A British ode to Australia

I have many strong ties to Australia.

I've always had strong ties to Australia. Both my husband and business partner hail from Down Under, and my sister has spent nearly three years living and working in Sydney.

As I've spent more time in the country recently, I've really begun to further appreciate what an amazing place Australia is. Over the last couple hundred years since British settlement, the island has become one of the world's strongest economies, boasting incredible infrastructure, a sturdy government and sustained growth.

There are approximately 1.3 million Brits living Down Under.

In fact, earlier this year, the nation celebrated 25 years of uninterrupted economic expansion! That's a quarter of a century without suffering a recession, despite the dotcom bubble bursting and the 2008 Global Financial Crisis (GFC) – the latter of which caused nearly every other advanced economy to falter. What a fantastic feat!

Shrewd deregulation of the labour and financial markets, a reduction in tariffs, intelligent monetary policies and a healthy stockpile of natural resources have all helped Australia avoid most of the GFC fallout.

Some may say the country was lucky.
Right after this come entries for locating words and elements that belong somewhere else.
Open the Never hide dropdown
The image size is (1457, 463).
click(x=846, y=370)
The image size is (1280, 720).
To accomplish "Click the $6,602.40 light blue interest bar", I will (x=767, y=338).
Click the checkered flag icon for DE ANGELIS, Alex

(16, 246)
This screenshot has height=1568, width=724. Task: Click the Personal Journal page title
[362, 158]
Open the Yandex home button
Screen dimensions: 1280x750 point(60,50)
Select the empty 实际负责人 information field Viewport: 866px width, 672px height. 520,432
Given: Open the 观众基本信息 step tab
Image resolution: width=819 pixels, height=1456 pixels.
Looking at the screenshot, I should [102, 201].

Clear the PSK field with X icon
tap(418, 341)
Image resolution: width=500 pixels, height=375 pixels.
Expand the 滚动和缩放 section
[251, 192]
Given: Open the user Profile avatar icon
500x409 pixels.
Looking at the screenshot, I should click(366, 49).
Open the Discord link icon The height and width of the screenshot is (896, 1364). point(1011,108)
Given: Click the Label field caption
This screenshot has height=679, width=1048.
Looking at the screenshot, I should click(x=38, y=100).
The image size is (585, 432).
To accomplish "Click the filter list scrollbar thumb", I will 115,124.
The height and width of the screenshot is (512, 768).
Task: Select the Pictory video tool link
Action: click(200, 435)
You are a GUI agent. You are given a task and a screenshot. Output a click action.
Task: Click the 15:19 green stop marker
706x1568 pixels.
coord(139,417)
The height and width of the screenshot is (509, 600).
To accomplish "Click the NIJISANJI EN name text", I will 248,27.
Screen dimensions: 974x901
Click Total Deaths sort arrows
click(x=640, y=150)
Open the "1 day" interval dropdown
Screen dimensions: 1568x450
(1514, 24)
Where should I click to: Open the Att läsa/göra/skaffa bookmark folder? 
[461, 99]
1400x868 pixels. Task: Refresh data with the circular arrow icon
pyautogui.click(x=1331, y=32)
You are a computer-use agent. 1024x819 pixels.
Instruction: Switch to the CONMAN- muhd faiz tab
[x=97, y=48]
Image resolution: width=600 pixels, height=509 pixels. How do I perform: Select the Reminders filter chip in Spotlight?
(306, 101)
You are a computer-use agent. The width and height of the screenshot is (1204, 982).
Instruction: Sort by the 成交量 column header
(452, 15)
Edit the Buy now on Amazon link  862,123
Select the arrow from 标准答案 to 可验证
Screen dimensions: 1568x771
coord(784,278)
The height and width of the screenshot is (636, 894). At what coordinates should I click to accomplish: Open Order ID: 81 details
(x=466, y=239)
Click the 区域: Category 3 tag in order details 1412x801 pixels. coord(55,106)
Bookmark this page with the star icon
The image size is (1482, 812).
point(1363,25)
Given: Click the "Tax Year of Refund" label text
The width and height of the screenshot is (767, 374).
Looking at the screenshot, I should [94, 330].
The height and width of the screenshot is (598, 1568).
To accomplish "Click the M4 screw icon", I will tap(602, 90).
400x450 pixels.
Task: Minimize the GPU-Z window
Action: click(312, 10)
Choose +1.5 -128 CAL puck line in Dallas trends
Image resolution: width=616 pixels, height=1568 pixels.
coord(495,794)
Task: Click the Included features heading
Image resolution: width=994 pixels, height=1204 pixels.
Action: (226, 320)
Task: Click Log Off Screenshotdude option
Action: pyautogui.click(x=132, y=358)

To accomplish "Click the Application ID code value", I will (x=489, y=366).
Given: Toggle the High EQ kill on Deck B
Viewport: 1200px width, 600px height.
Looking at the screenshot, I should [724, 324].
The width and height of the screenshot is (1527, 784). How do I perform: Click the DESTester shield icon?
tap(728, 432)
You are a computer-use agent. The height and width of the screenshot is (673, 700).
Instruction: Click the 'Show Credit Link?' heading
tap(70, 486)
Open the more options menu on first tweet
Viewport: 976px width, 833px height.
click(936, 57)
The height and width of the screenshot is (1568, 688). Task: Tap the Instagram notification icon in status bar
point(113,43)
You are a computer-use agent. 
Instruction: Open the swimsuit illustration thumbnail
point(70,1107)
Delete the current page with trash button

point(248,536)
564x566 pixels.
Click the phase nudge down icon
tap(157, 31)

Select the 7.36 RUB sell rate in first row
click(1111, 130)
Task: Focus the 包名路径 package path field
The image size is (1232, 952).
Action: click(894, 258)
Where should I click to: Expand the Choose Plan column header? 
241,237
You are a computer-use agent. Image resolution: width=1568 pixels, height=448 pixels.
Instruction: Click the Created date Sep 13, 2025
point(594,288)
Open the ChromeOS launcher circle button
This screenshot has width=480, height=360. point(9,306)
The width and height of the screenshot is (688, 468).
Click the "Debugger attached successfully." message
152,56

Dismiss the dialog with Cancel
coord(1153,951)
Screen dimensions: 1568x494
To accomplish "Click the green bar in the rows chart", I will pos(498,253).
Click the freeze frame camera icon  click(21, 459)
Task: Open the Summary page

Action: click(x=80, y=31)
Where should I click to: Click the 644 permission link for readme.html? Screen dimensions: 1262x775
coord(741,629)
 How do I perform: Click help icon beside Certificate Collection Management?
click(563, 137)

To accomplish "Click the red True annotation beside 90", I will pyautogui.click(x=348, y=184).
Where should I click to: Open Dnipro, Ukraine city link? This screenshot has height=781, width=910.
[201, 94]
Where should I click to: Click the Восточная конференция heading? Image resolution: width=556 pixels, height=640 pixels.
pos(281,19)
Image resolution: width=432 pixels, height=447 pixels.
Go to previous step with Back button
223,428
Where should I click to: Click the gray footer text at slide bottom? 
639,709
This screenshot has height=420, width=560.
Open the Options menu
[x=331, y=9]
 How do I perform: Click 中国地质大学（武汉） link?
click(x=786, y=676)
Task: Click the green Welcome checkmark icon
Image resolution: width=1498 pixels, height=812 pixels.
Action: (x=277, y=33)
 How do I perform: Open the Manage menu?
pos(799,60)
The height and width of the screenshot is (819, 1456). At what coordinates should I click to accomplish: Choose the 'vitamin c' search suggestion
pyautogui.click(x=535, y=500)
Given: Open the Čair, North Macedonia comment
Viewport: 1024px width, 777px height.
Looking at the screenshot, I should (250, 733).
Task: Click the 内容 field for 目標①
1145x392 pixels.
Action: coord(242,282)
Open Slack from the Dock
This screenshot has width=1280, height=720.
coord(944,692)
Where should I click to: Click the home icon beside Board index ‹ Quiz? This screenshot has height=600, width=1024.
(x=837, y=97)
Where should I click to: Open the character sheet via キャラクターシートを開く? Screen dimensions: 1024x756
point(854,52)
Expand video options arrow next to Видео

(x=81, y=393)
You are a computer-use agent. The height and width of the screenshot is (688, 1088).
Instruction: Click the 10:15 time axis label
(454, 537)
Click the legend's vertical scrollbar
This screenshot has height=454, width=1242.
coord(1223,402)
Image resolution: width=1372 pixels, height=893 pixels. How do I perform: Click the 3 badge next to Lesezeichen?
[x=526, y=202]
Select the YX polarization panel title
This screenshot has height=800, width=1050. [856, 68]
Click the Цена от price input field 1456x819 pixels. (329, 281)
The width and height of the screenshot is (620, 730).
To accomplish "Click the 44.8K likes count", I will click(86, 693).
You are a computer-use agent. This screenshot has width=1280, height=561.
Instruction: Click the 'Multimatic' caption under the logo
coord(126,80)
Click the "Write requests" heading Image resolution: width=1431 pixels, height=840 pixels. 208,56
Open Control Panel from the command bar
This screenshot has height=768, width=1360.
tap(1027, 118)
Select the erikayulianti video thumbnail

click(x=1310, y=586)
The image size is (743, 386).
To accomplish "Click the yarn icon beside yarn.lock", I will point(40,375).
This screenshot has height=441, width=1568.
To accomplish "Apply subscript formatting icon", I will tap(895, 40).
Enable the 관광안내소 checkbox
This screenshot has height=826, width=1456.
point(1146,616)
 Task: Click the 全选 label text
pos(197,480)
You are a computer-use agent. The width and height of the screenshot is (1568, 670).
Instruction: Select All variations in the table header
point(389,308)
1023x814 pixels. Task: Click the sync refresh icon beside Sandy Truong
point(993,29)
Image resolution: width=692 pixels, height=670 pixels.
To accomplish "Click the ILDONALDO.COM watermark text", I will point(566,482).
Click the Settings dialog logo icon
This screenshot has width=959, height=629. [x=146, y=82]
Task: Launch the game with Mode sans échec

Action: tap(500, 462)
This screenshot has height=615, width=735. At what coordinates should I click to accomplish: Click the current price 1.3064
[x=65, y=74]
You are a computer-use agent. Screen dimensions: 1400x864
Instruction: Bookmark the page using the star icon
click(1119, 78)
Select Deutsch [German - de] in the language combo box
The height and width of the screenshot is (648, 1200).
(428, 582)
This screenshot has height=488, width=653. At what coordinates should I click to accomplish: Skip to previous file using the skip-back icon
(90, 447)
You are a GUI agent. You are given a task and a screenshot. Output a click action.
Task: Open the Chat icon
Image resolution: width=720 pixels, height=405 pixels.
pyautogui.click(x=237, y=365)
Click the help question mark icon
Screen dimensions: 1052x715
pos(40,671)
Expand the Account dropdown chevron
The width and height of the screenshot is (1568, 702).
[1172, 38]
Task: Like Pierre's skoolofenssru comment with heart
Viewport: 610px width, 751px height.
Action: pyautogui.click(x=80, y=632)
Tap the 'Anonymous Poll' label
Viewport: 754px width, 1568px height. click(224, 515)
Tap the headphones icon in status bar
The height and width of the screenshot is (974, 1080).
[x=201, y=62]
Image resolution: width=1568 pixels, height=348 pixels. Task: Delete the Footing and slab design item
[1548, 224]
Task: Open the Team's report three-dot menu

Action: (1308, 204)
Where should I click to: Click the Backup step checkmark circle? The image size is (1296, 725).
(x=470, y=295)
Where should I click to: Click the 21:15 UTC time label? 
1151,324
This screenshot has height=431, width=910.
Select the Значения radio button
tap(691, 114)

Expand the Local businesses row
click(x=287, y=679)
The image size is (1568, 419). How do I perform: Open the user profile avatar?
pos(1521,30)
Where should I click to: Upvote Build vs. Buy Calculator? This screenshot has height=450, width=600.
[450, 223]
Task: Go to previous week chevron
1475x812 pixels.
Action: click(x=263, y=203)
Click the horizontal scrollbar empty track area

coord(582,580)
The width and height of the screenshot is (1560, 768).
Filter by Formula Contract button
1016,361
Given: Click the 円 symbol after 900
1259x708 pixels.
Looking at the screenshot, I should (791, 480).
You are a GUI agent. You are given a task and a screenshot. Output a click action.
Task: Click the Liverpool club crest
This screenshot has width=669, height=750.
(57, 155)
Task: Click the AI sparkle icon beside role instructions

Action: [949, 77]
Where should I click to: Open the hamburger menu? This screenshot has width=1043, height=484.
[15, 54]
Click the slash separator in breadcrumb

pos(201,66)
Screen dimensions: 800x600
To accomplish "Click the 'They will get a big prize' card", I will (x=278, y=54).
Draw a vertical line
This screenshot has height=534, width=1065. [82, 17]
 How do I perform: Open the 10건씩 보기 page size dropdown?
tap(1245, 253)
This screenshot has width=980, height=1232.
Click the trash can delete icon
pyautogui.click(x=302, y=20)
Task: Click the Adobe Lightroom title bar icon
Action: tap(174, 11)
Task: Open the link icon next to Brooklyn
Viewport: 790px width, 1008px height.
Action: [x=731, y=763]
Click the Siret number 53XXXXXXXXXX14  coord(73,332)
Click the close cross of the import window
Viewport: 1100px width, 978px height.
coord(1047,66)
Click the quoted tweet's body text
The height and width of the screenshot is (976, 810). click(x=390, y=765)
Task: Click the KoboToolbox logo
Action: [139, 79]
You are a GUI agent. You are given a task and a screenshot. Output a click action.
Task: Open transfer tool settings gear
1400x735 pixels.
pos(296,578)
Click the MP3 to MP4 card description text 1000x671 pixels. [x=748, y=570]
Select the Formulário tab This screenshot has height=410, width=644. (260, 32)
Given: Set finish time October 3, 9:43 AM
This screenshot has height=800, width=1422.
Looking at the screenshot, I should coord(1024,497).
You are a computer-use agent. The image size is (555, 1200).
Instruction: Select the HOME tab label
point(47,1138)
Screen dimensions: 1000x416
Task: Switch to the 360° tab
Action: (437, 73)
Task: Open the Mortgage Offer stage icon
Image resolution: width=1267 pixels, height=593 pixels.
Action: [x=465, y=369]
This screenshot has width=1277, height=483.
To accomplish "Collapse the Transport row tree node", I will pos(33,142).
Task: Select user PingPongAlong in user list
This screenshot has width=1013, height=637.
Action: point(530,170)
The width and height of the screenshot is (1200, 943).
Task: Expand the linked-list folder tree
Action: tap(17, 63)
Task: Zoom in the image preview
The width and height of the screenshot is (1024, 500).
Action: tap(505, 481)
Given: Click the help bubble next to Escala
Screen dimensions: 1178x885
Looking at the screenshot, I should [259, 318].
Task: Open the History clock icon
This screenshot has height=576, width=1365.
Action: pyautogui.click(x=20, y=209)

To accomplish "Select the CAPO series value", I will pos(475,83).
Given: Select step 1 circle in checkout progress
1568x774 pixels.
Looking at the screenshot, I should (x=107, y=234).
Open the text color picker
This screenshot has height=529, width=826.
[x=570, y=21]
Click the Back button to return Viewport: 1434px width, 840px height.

Australia has no doubt benefited from strong growth in Asia over the last decade; the nation is ideally situated to cater to demand in these markets. However, it's been eight years since the crisis, China's growth has slowed considerably since then and yet Australia is still going strong, which is a testament to its broad-based resilience.

But, for me, what makes Australia so special is much more than its global might – it's the sense of familiarity I get when I'm there. While I grew up in South Africa, I've lived in the UK since the turn of the millennium, and there's a charming Britishness to Australia that's deeply comforting.

Australia is one of the world's strongest economies. Australia may be on the other side of the world to the UK, but the similarities between the two countries are endless.

Whether it's the Victorian- and Regency-style properties, the distinctly British Parliament and legal system, or Queen Elizabeth's face on Aussie bank notes, there are daily clues to the country's long-running history with the UK.

I believe it's this strong shared culture that makes Australia the most popular destination for British expats. There are approximately 1.3 million Brits living Down Under, which is more than 5 per cent of the country's population!

Currently, I'm a South African living in the UK, so I may be somewhat of an outsider in Australia at the moment. But as I grow my business in Australia, it's these little tastes of Britain that offer a reassuring reminder of home.